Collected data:
----

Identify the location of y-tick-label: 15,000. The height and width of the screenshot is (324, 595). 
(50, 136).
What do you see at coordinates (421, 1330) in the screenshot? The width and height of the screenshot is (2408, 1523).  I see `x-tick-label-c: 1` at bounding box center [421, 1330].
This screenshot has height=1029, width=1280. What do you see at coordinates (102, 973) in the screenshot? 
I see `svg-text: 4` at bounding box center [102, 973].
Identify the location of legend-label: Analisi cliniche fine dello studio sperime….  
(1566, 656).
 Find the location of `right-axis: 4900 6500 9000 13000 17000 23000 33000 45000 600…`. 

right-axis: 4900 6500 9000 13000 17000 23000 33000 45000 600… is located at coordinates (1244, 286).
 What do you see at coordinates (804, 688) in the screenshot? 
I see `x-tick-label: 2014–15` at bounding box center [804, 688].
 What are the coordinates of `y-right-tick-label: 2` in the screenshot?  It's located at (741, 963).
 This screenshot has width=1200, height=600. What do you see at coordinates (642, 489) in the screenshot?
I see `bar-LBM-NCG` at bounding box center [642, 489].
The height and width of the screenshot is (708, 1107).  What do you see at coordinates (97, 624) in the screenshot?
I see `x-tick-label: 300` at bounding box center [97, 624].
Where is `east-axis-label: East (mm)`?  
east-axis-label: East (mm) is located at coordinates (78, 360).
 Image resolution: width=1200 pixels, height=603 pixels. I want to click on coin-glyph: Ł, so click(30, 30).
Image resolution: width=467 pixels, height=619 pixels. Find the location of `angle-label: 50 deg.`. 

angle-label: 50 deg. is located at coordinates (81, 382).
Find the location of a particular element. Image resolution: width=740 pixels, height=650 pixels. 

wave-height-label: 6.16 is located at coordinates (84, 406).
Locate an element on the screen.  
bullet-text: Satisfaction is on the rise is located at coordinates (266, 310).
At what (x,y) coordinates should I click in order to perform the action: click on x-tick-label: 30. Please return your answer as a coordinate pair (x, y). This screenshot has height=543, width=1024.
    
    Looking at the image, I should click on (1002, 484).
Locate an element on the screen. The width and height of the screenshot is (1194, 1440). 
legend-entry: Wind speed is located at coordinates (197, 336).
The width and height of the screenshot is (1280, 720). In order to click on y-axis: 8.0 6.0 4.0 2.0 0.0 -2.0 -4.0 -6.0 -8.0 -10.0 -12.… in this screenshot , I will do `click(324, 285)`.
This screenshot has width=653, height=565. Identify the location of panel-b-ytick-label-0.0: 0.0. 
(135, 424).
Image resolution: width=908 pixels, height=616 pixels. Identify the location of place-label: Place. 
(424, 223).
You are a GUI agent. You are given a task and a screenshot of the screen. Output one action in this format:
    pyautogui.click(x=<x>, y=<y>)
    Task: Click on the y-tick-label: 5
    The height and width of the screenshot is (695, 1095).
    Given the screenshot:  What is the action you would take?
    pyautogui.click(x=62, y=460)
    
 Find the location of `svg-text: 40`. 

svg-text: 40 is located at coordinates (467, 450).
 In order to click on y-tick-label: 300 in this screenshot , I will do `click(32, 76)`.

----

Pick out every line of the material above that contains the string "will" and copy those lines. Treat uppercase and lowercase letters as different.

The width and height of the screenshot is (1280, 720). In order to click on y-axis: 8.0 6.0 4.0 2.0 0.0 -2.0 -4.0 -6.0 -8.0 -10.0 -12.… in this screenshot , I will do `click(324, 285)`.
 In order to click on y-tick-label: 300 in this screenshot , I will do `click(32, 76)`.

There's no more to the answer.